**WORK ITEM A**
Can you write out the part of the text on Angee Nicholas between "New Zealand National" and "Auckland-based security firm.", inclusive?
**WORK ITEM B**
Can you condense the paragraph of the text on Angee Nicholas that begins "On 11 December 2022", keeping its main facts?
(Beginning of TEXT SECTION)
New Zealand National Party politician (born 1993 or 1994)

Angee Ngatokoono Nicholas (born ) is a New Zealand lawyer and politician.

==Early life and career==
Nicholas was born in Rarotonga in 1993 or 1994. She moved to New Zealand as a child, growing up in Te Atatū and attending Ranui Primary School and St Dominic's Catholic College. She went on to receive a Bachelor of Laws from the Auckland University of Technology, and worked for some National Party politicians in their non-Parliament offices, including Nikki Kaye. Nicholas then worked as an in-house lawyer for the Pacific investigation portion of the Royal Commission of Inquiry into Abuse in Care. Nicholas has also worked as a company director, and as owner/operator of her family's Auckland-based security firm.

==Political career==
On 11 December 2022, Nicholas was announced as the National Party candidate for Te Atatū in the 2023 New Zealand general election. The preliminary result on election night showed Nicholas to have received 11,171 votes, ahead of incumbent Labour MP Phil Twyford by 30. If elected, Nicholas would have been National's only Pasifika MP and she expressed interest in holding the position of Minister for Pacific Peoples. The official result showed that Twyford retained the electorate by 131 votes. Nicholas had been placed at 39th on the party list, too low to be returned as a list MP.

Nicholas was selected as National's candidate for the new electorate of Henderson in the 2026 general election.
(End of TEXT SECTION)
(Beginning of SOURCE MATERIAL)
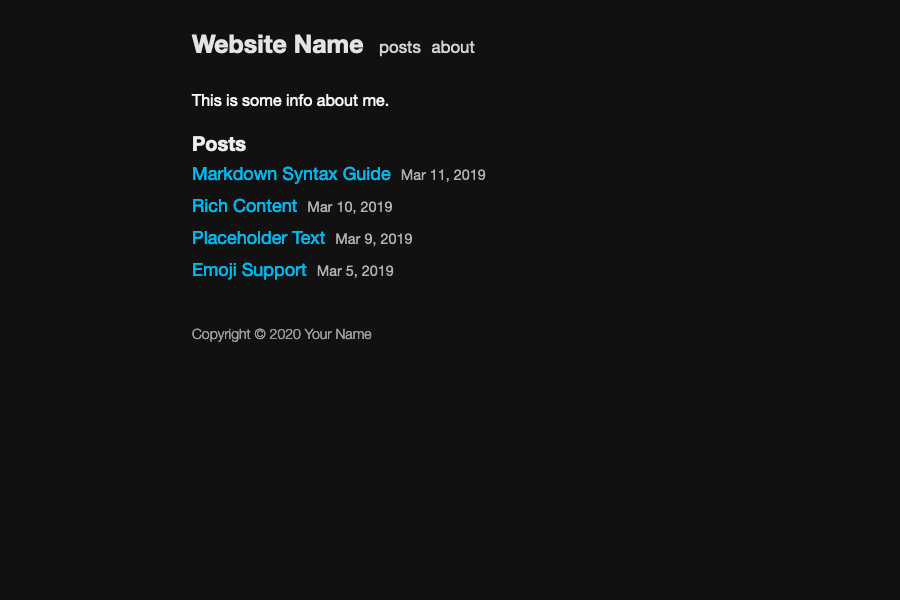Open the Markdown Syntax Guide post
Screen dimensions: 900x600
click(291, 174)
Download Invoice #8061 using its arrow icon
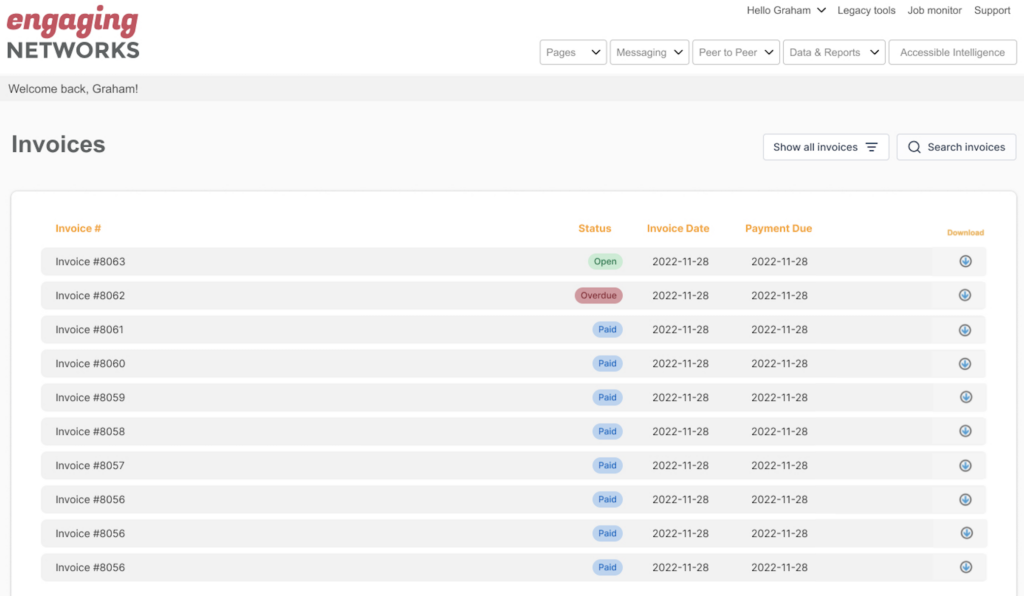The image size is (1024, 596). click(965, 330)
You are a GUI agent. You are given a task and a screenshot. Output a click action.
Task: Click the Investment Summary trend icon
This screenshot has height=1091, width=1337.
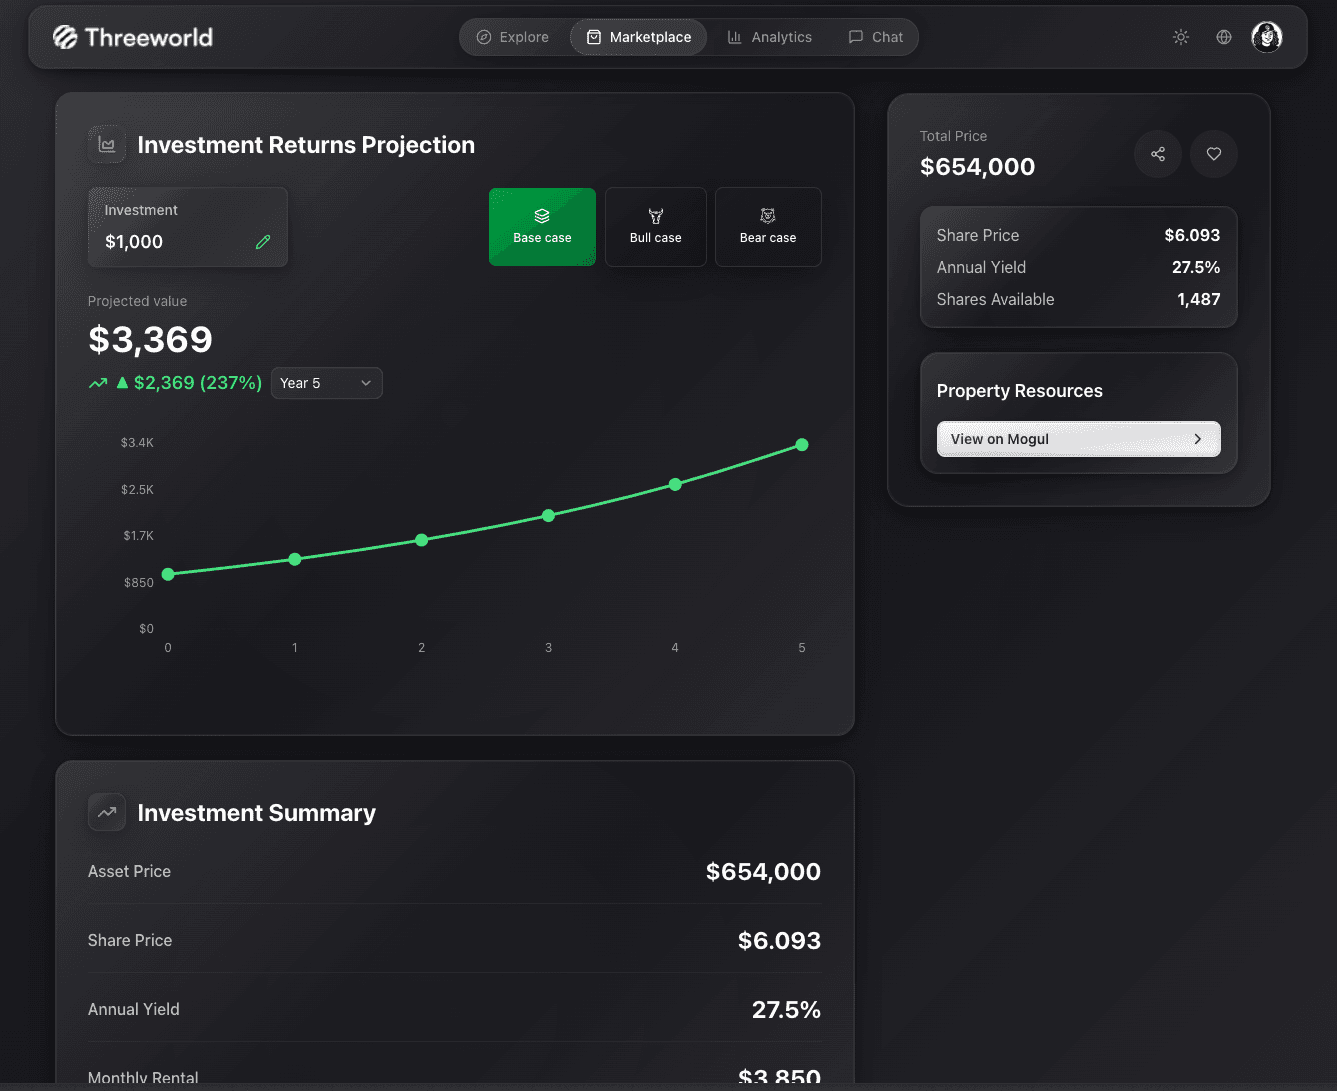coord(107,812)
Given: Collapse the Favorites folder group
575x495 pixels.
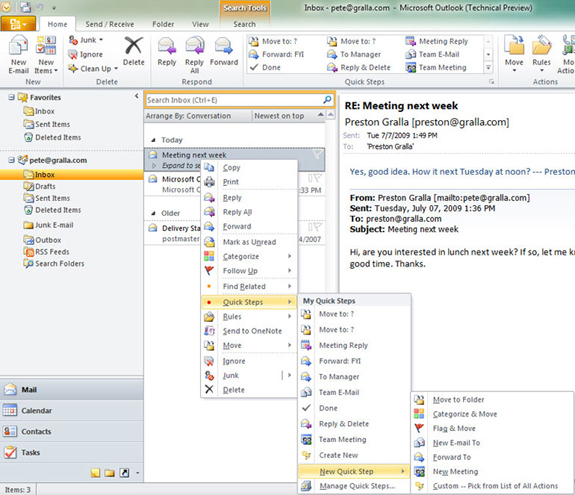Looking at the screenshot, I should [11, 97].
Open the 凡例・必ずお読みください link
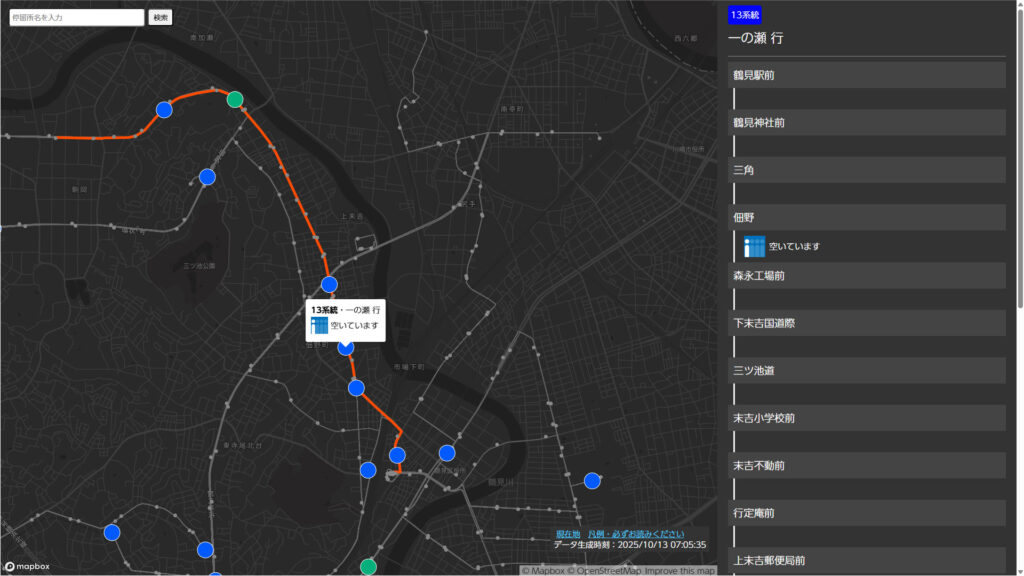This screenshot has height=576, width=1024. coord(636,534)
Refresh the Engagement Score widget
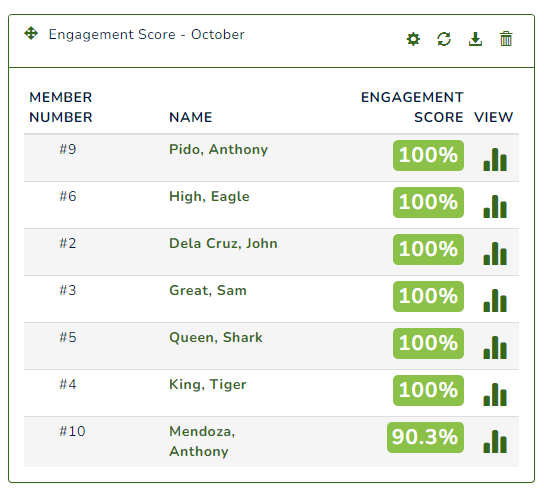The height and width of the screenshot is (492, 544). tap(444, 39)
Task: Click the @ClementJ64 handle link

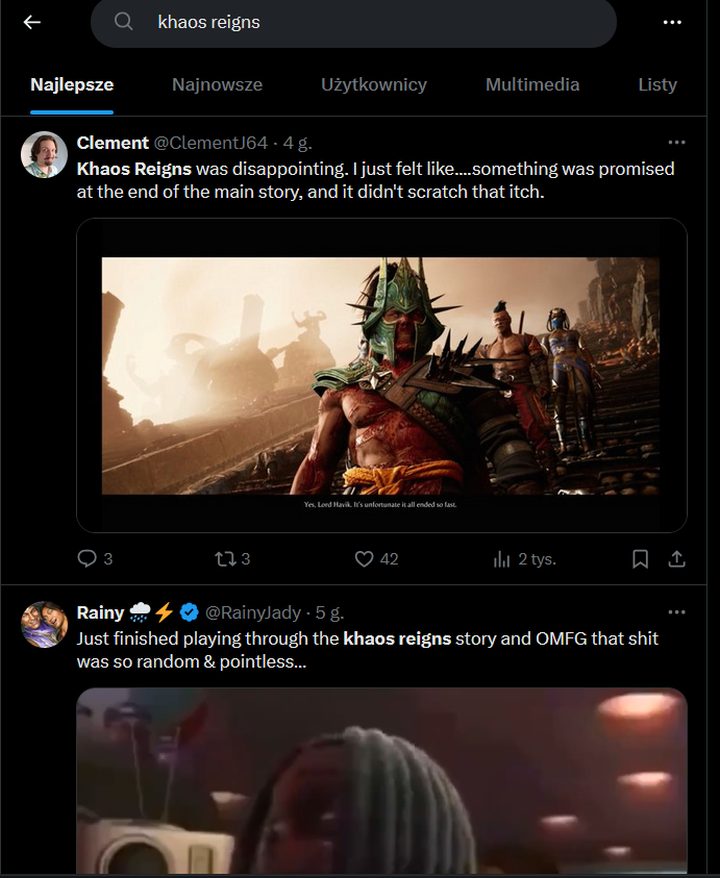Action: click(x=211, y=143)
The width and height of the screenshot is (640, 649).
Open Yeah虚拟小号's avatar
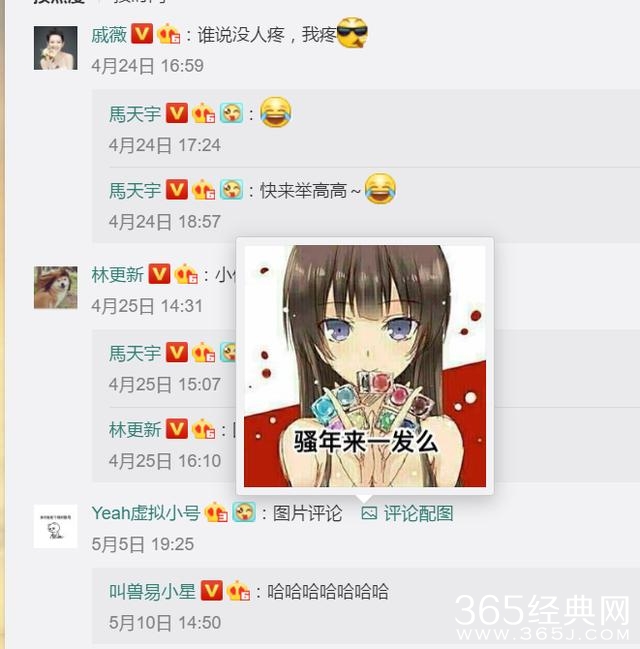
(End of SOURCE MATERIAL)
**EXERCISE RESULT A**
New Zealand National Party politician (born 1993 or 1994)

Angee Ngatokoono Nicholas (born ) is a New Zealand lawyer and politician.

==Early life and career==
Nicholas was born in Rarotonga in 1993 or 1994. She moved to New Zealand as a child, growing up in Te Atatū and attending Ranui Primary School and St Dominic's Catholic College. She went on to receive a Bachelor of Laws from the Auckland University of Technology, and worked for some National Party politicians in their non-Parliament offices, including Nikki Kaye. Nicholas then worked as an in-house lawyer for the Pacific investigation portion of the Royal Commission of Inquiry into Abuse in Care. Nicholas has also worked as a company director, and as owner/operator of her family's Auckland-based security firm.

**EXERCISE RESULT B**
On 11 December 2022, Nicholas was named National's Te Atatū candidate for the 2023 general election. On election night, the preliminary count gave her 11,171 votes, 30 ahead of incumbent Labour MP Phil Twyford. She had expressed interest in becoming Minister for Pacific Peoples and would have been National's only Pasifika MP. The official result showed Twyford keeping the seat by 131 votes, and her 39th place on the party list was too low for her to return as a list MP.